Superior Court of New Jersey, Appellate Division

March 14, 2018

NEW JERSEY DEPARTMENT OF CHILDREN AND FAMILIES, INSTITUTIONAL ABUSE INVESTIGATION UNIT,
v.
E.L., Respondent, and NEW JERSEY DEPARTMENT OF CHILDREN AND FAMILIES, OFFICE OF LICENSING, Petitioners-Respondents, and K.L., Respondent-Appellant.

          Submitted February 13, 2018

         On appeal from the Department of Children and Families, Docket Nos. 09-1061, 09-1133 and 09-1134.

          Amy Vasquez, attorney for appellant.

          Gurbir S. Grewal, Attorney General, attorney for respondent (Melissa H. Raksa, Assistant Attorney General, of counsel; Christina Duclos, Deputy Attorney General, on the brief).

          Before Judges Fisher, Fasciale and Moynihan.

          OPINION

          FISHER, P.J.A.D.

         In Division of Child Protection and Permanency v. E.D.-O., 223 N.J. 166, 194 (2015), the Court found "troubling" the disposition of a child-abuse administrative proceeding that took nearly three years:

No one - parents, caretakers, or the public - is served when an issue as important as whether an adult abused or neglected a child remains unresolved for years.

         The proceedings here were glacial in comparison. Consequently, we uphold an administrative law judge's dismissal which was based on the Department of Children and Families' failure to provide complete discovery over a course of years - a circumstance that delayed until August 2015 the start of a fact-finding hearing about events that occurred more than six years earlier.

         I

         A

         R.W. (Richard) and his younger half-sister, F.T. (Fiona), resided in the resource home of appellant K.L. (Karen) and her husband.[1] On April 23, 2009, the Department of Children and Families received a referral from his school that Richard - then eight years old - had marks on his face resembling a handprint as well as a cut on his bottom lip. Fiona disclosed that Karen, whom both children referred to as "mom" or "mommy, " had grabbed Richard and slapped his face. After an investigation, the Department advised Karen and her husband on July 13, 2009, that their resource home license had been revoked.

         Karen timely sought a hearing but the Department "closed" the proceeding due to an ongoing criminal matter lodged against Karen about the alleged abuse. That criminal complaint was dismissed on July 29, 2010, and the administrative proceeding was reopened in September 2010.

         B

         The matters[2] were transferred to the Office of Administrative Law, and an administrative law judge scheduled a fact-finding hearing for March 18, 2011. When the Department failed to provide discovery, the matter was adjourned to October 26, 2011; it was later adjourned to May 23-24, 2012, for the same reason.[3]

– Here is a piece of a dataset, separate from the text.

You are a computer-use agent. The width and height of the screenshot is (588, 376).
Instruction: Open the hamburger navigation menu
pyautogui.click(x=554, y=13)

         Soon after retention of current counsel, Karen moved for an order compelling discovery. The ALJ promptly ordered, on September 15, 2011, that the Department release its complete investigation file to Karen's attorney.

         When the Department failed to comply, Karen moved in January 2012 for dismissal, asserting that years of the Department's foot-dragging has severely prejudiced her. A deputy attorney general responded that, among other things, [4] the materials sought had been forwarded that same day by separate letter. With that representation, the ALJ denied Karen's motion without prejudice.

         The following month, Karen again moved to dismiss because the Department provided in February only some of the discovery sought. Counsel emphasized that a turnover of the Department's entire file was crucial because that file documented Richard's "diagnosis and ongoing behavioral issues of gagging or choking, " a circumstance suggestive of a cause for Karen's handling the child in a way the Department viewed as abusive.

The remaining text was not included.